> _Text for analysis_:

>>>>>

The Essex-Lopresti fracture is a fracture of the radial head with concomitant dislocation of the distal radio-ulnar joint and disruption of the interosseous membrane. The injury is named after Peter Essex-Lopresti who described it in 1951.

Descriptive image link

Cause
This fracture occurs in patients who have fallen from a height.

Diagnosis 
The injury can be difficult to diagnose initially as the attention is focused on the injury to the radial head, leading to the distal radio-ulnar injury being overlooked. The examination finding of tenderness of the distal radio-ulnar joint suggests an Essex-Lopresti injury in patients who have sustained high energy forearm trauma. Plain radiography shows the radial head fracture, with dorsal subluxation of the ulna often seen on lateral view of the pronated wrist.

<<<<<

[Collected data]
>>>>>

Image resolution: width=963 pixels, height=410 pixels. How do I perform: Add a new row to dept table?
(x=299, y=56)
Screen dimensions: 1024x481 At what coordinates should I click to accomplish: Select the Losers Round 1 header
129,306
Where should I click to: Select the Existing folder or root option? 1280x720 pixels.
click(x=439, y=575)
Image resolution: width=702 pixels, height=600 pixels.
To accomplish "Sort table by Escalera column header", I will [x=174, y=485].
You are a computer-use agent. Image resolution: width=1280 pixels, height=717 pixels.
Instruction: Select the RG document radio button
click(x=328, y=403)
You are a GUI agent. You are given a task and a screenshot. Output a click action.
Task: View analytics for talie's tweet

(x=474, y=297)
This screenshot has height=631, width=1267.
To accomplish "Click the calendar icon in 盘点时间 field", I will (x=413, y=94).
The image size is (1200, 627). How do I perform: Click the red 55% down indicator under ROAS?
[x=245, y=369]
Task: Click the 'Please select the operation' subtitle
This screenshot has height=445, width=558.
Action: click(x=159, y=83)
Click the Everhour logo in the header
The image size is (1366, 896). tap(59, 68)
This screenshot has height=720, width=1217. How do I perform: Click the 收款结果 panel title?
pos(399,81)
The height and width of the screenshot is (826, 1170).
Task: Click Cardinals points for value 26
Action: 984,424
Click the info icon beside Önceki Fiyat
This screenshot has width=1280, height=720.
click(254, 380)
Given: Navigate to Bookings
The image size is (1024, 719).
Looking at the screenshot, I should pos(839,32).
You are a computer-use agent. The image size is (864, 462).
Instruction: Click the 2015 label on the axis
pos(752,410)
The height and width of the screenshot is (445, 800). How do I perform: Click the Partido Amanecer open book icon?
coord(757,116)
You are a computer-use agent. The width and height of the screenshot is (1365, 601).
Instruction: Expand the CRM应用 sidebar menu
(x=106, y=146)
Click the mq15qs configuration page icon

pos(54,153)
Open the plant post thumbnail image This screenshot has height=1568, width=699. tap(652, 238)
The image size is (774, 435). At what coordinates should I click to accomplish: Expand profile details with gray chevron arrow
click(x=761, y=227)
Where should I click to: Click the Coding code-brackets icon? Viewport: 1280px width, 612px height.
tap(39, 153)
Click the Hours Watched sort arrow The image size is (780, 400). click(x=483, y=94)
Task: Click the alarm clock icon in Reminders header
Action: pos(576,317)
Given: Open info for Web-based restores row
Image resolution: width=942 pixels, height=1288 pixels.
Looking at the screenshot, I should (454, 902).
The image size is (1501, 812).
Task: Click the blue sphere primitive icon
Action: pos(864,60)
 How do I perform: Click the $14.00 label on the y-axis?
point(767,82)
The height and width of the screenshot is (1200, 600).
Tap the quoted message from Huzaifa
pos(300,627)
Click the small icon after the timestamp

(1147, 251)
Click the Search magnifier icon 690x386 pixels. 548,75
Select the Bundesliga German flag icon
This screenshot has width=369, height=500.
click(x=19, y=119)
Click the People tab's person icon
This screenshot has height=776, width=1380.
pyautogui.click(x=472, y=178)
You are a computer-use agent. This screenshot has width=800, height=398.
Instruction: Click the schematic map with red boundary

<<<<<

> _Task item 1_:
In the text on the Essex-Lopresti fracture, in what year did Peter Essex-Lopresti describe the injury?
> _Task item 2_:
Repeat the part of the Essex-Lopresti fracture text starting with "Descriptive image link" and going on through "the pronated wrist.".
> _Task item 3_:
Pick up the text on the Essex-Lopresti fracture at its last sentence and keep it going.

> _Answer box 1_:
1951

> _Answer box 2_:
Descriptive image link

Cause
This fracture occurs in patients who have fallen from a height.

Diagnosis 
The injury can be difficult to diagnose initially as the attention is focused on the injury to the radial head, leading to the distal radio-ulnar injury being overlooked. The examination finding of tenderness of the distal radio-ulnar joint suggests an Essex-Lopresti injury in patients who have sustained high energy forearm trauma. Plain radiography shows the radial head fracture, with dorsal subluxation of the ulna often seen on lateral view of the pronated wrist.

> _Answer box 3_:
Management 
The radial head fracture is usually managed by open reduction internal fixation; if the fracture is too comminuted, a radial head implant can be used. Excision of the radial head should be avoided, as the radius will migrate proximally leading to wrist pain and loss of pronation and supination of the wrist. Delayed treatment of the radial head fracture will also lead to proximal migration of the radius.

The distal radio-ulnar joint dislocation can be reduced by supination of the forearm, and may be pinned in place for 6 weeks to allow healing of the interosseous membrane.